Segment Start: ENTRIES PROVIDED
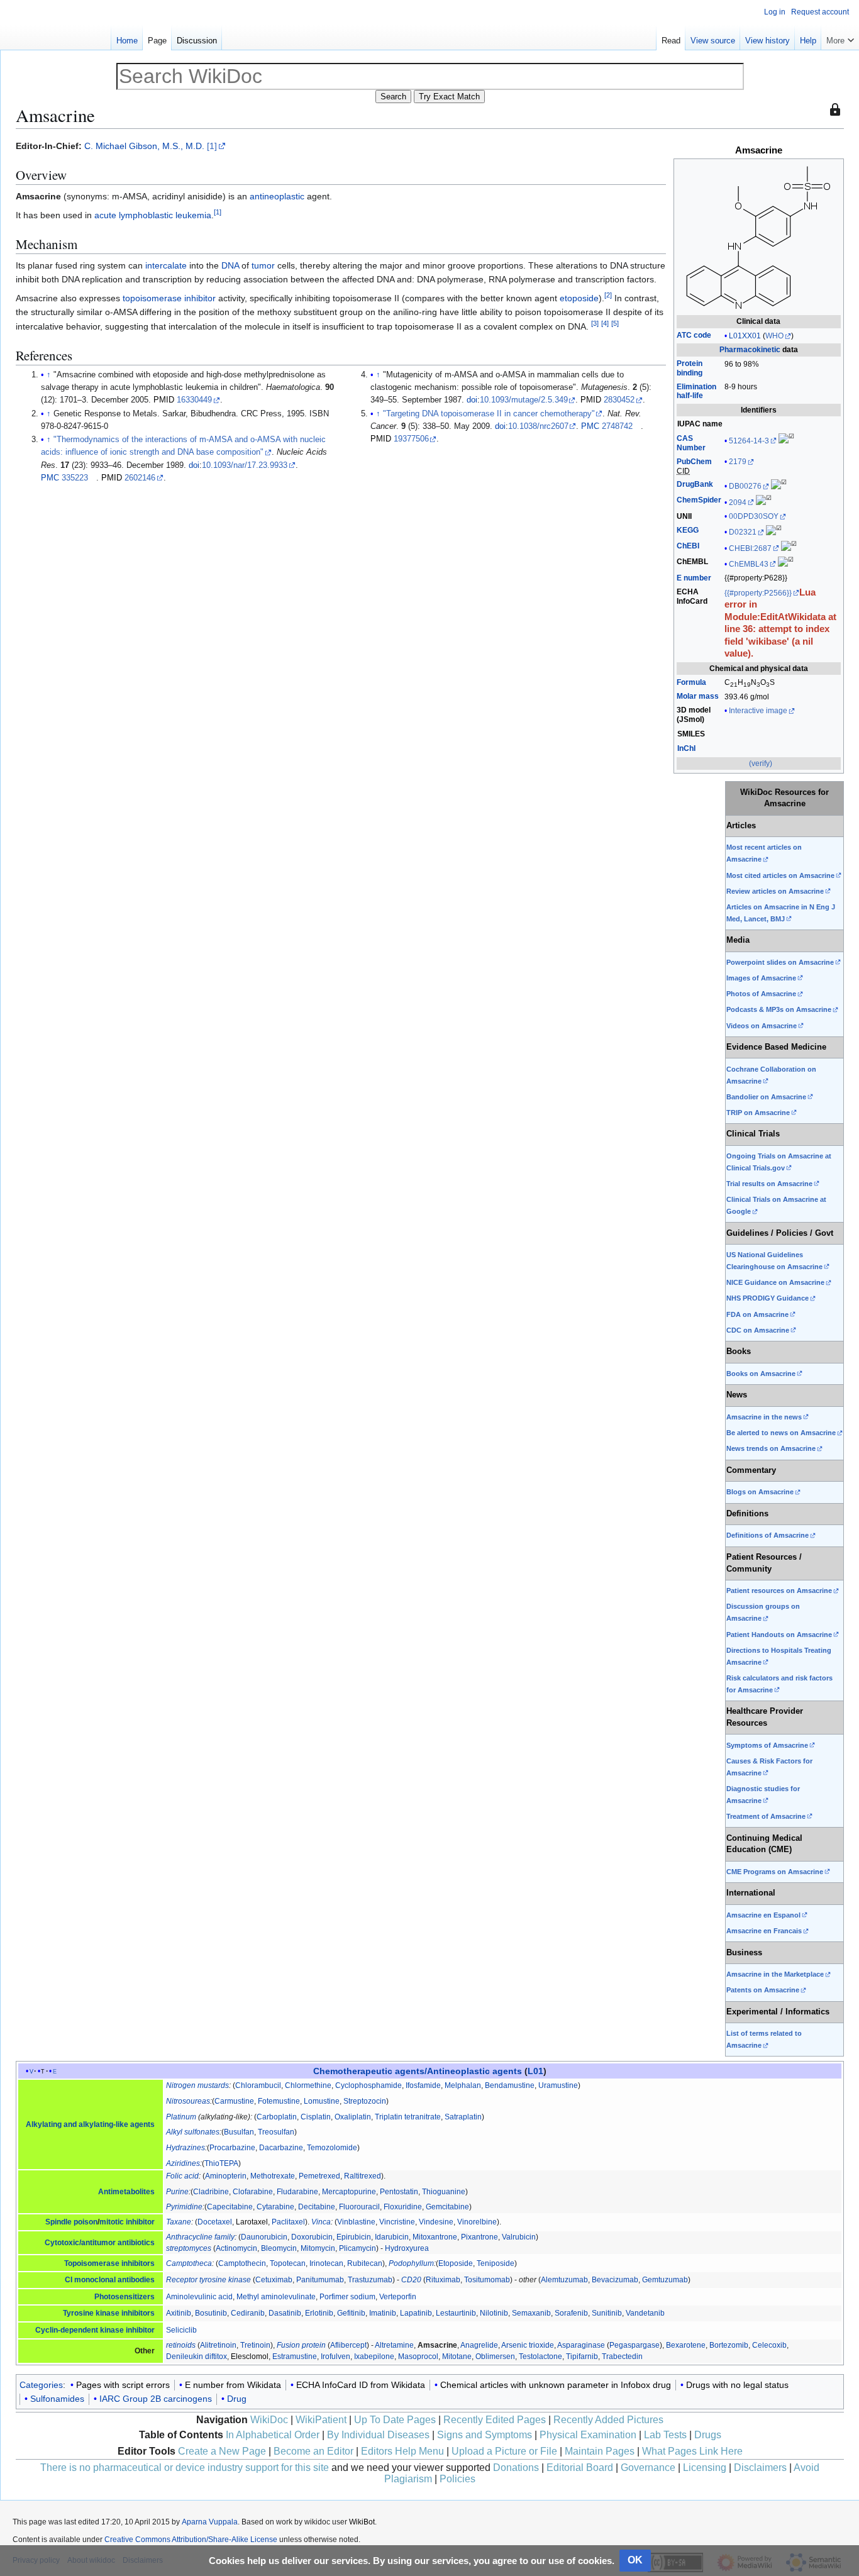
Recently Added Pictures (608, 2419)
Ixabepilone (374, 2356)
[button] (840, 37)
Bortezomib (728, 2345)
Segment End: ENTRIES PROVIDED
Segment Start: ENTRIES PROVIDED
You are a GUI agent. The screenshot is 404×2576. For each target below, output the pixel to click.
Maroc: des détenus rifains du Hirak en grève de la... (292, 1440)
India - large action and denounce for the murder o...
Segment End: ENTRIES PROVIDED
Segment Start: ENTRIES PROVIDED
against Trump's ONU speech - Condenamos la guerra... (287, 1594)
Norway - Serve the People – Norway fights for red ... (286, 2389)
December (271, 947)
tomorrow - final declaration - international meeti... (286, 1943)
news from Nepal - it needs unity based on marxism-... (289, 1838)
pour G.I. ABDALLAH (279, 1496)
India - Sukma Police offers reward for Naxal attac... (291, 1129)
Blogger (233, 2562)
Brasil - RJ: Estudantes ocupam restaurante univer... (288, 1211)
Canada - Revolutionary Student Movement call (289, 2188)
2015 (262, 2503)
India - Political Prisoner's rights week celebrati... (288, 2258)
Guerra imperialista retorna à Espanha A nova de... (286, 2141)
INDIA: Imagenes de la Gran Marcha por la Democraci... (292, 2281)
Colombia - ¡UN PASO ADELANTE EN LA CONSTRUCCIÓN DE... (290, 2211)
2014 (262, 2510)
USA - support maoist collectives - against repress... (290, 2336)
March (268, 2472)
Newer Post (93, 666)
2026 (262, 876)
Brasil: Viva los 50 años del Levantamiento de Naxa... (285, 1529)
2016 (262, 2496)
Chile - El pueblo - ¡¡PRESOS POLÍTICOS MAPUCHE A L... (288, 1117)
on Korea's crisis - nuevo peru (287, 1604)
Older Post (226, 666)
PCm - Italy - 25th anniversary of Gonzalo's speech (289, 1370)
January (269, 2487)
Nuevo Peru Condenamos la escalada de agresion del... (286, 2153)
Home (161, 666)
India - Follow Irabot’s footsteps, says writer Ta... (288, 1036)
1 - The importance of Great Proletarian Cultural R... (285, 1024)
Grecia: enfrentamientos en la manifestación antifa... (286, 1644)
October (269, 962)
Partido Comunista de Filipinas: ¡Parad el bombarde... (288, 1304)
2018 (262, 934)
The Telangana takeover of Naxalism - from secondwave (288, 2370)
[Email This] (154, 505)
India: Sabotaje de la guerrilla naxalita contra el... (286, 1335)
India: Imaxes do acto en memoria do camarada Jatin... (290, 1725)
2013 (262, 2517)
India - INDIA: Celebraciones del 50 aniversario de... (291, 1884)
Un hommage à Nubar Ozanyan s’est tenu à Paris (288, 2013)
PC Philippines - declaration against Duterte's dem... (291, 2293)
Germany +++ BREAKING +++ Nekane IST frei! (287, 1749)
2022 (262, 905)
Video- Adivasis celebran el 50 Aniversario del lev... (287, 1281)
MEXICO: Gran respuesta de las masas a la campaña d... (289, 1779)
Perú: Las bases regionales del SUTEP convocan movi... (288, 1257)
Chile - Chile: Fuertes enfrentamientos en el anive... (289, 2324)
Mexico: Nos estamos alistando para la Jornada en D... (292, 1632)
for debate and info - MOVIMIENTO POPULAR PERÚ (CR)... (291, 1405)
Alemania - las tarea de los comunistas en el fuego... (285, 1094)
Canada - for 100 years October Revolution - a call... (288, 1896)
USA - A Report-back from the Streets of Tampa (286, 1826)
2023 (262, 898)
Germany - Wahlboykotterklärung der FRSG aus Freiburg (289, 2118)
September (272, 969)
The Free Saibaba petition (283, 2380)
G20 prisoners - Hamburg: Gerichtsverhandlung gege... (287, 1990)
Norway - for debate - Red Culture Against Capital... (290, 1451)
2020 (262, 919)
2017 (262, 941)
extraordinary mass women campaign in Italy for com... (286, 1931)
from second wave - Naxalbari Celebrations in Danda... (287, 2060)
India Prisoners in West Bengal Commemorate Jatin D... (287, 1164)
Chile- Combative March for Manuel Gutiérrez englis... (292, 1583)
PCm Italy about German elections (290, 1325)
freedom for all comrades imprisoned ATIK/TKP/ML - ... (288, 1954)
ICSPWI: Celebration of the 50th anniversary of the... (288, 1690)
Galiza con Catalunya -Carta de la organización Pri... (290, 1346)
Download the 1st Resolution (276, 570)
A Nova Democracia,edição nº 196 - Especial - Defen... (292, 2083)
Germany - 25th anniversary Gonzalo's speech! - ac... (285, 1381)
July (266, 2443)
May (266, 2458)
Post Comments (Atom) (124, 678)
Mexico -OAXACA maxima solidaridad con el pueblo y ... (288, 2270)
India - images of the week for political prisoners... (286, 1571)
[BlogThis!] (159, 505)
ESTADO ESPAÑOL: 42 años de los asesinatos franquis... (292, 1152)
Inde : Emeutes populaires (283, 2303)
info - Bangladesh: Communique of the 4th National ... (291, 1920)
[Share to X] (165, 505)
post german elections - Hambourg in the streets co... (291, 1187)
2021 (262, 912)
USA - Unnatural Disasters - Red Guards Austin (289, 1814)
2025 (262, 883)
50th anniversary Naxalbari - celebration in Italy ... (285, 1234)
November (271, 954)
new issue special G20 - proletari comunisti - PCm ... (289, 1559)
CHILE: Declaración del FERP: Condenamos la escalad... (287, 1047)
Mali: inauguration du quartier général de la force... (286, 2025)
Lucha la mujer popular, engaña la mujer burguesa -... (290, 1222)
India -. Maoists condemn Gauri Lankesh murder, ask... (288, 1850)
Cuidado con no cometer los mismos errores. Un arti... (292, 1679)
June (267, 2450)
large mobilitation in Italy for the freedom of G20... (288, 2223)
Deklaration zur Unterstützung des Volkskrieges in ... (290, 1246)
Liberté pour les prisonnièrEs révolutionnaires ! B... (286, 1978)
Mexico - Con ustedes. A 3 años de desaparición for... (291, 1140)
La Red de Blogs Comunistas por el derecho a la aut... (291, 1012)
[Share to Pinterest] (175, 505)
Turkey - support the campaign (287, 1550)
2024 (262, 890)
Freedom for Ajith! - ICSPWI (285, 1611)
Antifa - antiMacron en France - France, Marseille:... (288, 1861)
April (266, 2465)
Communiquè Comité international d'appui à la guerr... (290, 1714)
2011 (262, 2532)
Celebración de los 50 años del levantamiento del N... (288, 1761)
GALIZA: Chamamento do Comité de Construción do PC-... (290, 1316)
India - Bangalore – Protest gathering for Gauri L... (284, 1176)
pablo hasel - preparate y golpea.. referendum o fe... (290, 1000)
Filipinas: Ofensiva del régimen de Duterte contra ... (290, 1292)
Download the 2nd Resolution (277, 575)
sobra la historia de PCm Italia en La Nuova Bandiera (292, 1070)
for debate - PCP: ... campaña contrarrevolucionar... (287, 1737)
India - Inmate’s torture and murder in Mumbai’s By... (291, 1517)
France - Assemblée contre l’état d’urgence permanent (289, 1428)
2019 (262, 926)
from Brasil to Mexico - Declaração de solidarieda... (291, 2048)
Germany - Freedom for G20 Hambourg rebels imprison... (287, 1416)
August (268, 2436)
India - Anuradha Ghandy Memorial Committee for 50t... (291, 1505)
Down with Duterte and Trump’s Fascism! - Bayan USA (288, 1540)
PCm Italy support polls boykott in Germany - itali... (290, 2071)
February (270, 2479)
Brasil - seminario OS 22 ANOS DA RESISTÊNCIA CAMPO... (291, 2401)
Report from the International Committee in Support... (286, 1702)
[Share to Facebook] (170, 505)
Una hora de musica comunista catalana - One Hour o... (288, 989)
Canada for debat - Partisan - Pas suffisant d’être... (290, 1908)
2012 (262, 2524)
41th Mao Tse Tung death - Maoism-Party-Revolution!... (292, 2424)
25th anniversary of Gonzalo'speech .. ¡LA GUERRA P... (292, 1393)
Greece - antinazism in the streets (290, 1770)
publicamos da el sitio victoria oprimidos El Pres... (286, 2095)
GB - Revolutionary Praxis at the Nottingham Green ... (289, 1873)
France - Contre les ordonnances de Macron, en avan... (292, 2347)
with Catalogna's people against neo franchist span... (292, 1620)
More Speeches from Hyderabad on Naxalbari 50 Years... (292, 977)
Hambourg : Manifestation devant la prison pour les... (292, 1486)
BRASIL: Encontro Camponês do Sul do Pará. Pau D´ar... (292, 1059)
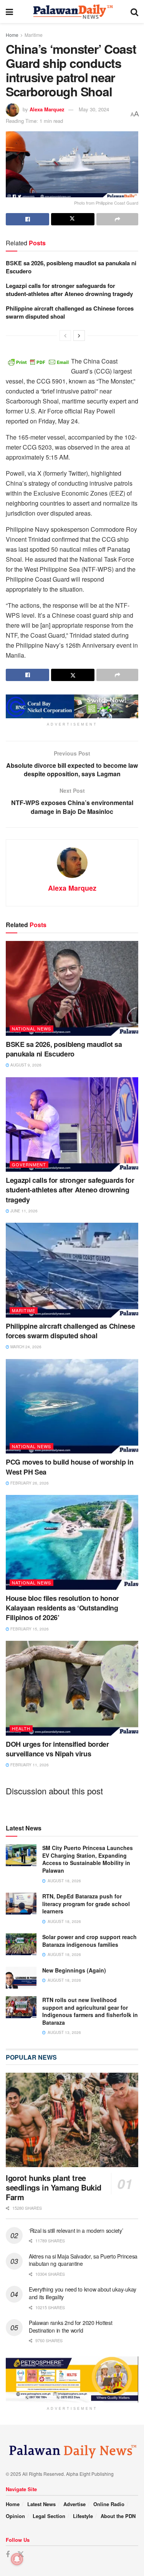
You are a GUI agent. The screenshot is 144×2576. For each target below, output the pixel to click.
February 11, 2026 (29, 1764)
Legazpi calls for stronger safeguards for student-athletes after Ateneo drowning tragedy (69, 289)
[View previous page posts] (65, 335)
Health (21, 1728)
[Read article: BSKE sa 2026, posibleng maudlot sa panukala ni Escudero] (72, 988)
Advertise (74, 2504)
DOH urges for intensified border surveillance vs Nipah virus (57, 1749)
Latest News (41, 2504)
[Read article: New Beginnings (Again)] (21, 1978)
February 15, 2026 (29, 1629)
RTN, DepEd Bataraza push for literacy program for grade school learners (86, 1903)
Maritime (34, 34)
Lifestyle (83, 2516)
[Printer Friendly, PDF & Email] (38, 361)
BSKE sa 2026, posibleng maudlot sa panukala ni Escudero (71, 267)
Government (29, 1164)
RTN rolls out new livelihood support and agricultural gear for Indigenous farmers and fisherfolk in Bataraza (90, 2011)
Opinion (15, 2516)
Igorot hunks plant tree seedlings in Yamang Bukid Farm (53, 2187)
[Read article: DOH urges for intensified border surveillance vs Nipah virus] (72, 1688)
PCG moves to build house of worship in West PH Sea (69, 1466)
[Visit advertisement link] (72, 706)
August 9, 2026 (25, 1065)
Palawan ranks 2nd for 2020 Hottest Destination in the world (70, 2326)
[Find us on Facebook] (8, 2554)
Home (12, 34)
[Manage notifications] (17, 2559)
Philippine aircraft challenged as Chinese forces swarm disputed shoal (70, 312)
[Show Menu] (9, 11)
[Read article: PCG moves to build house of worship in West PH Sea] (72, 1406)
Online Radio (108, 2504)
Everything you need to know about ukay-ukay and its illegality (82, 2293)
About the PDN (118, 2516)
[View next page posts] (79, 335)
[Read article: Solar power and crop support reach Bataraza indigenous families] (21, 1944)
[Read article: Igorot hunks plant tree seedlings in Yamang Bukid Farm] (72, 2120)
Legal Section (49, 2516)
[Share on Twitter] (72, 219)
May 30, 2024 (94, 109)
Segment End: ENTRIES PROVIDED
* [TASK TO CARRY OUT] Treat the line with "BRASIL: Encontro Camponês" as the start and the line with "Home (12, 34)" as the end, and return exactly that span of the data above, both ends included, without pictures.

* [ANSWER SPACE]
BRASIL: Encontro Camponês do Sul do Pará. Pau D´ar... (292, 1059)
You are a GUI agent. The screenshot is 144×2576. For each target below, output the pixel to click.
February 11, 2026 (29, 1764)
Legazpi calls for stronger safeguards for student-athletes after Ateneo drowning tragedy (69, 289)
[View previous page posts] (65, 335)
Health (21, 1728)
[Read article: BSKE sa 2026, posibleng maudlot sa panukala ni Escudero] (72, 988)
Advertise (74, 2504)
DOH urges for intensified border surveillance vs Nipah virus (57, 1749)
Latest News (41, 2504)
[Read article: New Beginnings (Again)] (21, 1978)
February 15, 2026 (29, 1629)
RTN, DepEd Bataraza push for literacy program for grade school learners (86, 1903)
Maritime (34, 34)
Lifestyle (83, 2516)
[Printer Friendly, PDF & Email] (38, 361)
BSKE sa 2026, posibleng maudlot sa panukala ni Escudero (71, 267)
Government (29, 1164)
RTN rolls out new livelihood support and agricultural gear for Indigenous farmers and fisherfolk in Bataraza (90, 2011)
Opinion (15, 2516)
Igorot hunks plant tree seedlings in Yamang Bukid Farm (53, 2187)
[Read article: DOH urges for intensified border surveillance vs Nipah virus] (72, 1688)
PCG moves to build house of worship in West PH Sea (69, 1466)
[Visit advertisement link] (72, 706)
August 9, 2026 (25, 1065)
Palawan ranks 2nd for 2020 Hottest Destination in the world (70, 2326)
[Find us on Facebook] (8, 2554)
Home (12, 34)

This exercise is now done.